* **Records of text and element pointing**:
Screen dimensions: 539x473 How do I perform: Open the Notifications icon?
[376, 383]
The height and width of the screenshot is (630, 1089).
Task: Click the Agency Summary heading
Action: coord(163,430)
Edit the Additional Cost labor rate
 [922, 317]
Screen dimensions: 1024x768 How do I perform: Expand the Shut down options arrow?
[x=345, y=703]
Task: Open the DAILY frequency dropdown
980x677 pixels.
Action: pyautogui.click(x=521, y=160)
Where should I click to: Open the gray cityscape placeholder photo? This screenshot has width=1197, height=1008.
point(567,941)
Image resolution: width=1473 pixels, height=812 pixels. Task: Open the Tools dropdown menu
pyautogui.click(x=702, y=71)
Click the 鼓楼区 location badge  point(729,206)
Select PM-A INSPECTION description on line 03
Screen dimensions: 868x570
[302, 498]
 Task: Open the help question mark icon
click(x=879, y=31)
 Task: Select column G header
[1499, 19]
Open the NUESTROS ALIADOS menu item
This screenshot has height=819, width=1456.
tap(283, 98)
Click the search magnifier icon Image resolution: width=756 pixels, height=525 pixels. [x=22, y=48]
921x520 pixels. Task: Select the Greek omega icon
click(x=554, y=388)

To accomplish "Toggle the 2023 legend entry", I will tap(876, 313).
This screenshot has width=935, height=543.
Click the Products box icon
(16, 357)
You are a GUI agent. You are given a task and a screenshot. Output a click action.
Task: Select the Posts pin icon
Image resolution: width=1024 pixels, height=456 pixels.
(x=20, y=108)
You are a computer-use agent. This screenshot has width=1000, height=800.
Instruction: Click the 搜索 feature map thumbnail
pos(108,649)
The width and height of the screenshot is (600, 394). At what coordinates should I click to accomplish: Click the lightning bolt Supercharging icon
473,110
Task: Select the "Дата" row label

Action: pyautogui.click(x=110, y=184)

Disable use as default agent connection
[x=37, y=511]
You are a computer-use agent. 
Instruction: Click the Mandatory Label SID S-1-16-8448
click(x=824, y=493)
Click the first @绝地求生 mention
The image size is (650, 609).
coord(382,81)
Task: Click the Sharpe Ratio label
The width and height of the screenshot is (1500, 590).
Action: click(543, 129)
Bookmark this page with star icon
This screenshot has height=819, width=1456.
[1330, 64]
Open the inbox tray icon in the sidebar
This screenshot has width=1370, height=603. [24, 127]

* **Exercise directions**:
Print the lines of the items above without changing anything. Include every item.

* **Answer below**:
Screen dimensions: 539x473 How do I perform: Open the Notifications icon?
[376, 383]
The height and width of the screenshot is (630, 1089).
Task: Click the Agency Summary heading
Action: coord(163,430)
Edit the Additional Cost labor rate
 [922, 317]
Screen dimensions: 1024x768 How do I perform: Expand the Shut down options arrow?
[x=345, y=703]
Task: Open the DAILY frequency dropdown
980x677 pixels.
Action: pyautogui.click(x=521, y=160)
Where should I click to: Open the gray cityscape placeholder photo? This screenshot has width=1197, height=1008.
point(567,941)
Image resolution: width=1473 pixels, height=812 pixels. Task: Open the Tools dropdown menu
pyautogui.click(x=702, y=71)
Click the 鼓楼区 location badge  point(729,206)
Select PM-A INSPECTION description on line 03
Screen dimensions: 868x570
[302, 498]
 Task: Open the help question mark icon
click(x=879, y=31)
 Task: Select column G header
[1499, 19]
Open the NUESTROS ALIADOS menu item
This screenshot has height=819, width=1456.
tap(283, 98)
Click the search magnifier icon Image resolution: width=756 pixels, height=525 pixels. [x=22, y=48]
921x520 pixels. Task: Select the Greek omega icon
click(x=554, y=388)

To accomplish "Toggle the 2023 legend entry", I will tap(876, 313).
This screenshot has width=935, height=543.
Click the Products box icon
(16, 357)
You are a GUI agent. You are given a task and a screenshot. Output a click action.
Task: Select the Posts pin icon
Image resolution: width=1024 pixels, height=456 pixels.
(x=20, y=108)
You are a computer-use agent. This screenshot has width=1000, height=800.
Instruction: Click the 搜索 feature map thumbnail
pos(108,649)
The width and height of the screenshot is (600, 394). At what coordinates should I click to accomplish: Click the lightning bolt Supercharging icon
473,110
Task: Select the "Дата" row label

Action: pyautogui.click(x=110, y=184)

Disable use as default agent connection
[x=37, y=511]
You are a computer-use agent. 
Instruction: Click the Mandatory Label SID S-1-16-8448
click(x=824, y=493)
Click the first @绝地求生 mention
The image size is (650, 609).
coord(382,81)
Task: Click the Sharpe Ratio label
The width and height of the screenshot is (1500, 590).
Action: click(543, 129)
Bookmark this page with star icon
This screenshot has height=819, width=1456.
[1330, 64]
Open the inbox tray icon in the sidebar
This screenshot has width=1370, height=603. [24, 127]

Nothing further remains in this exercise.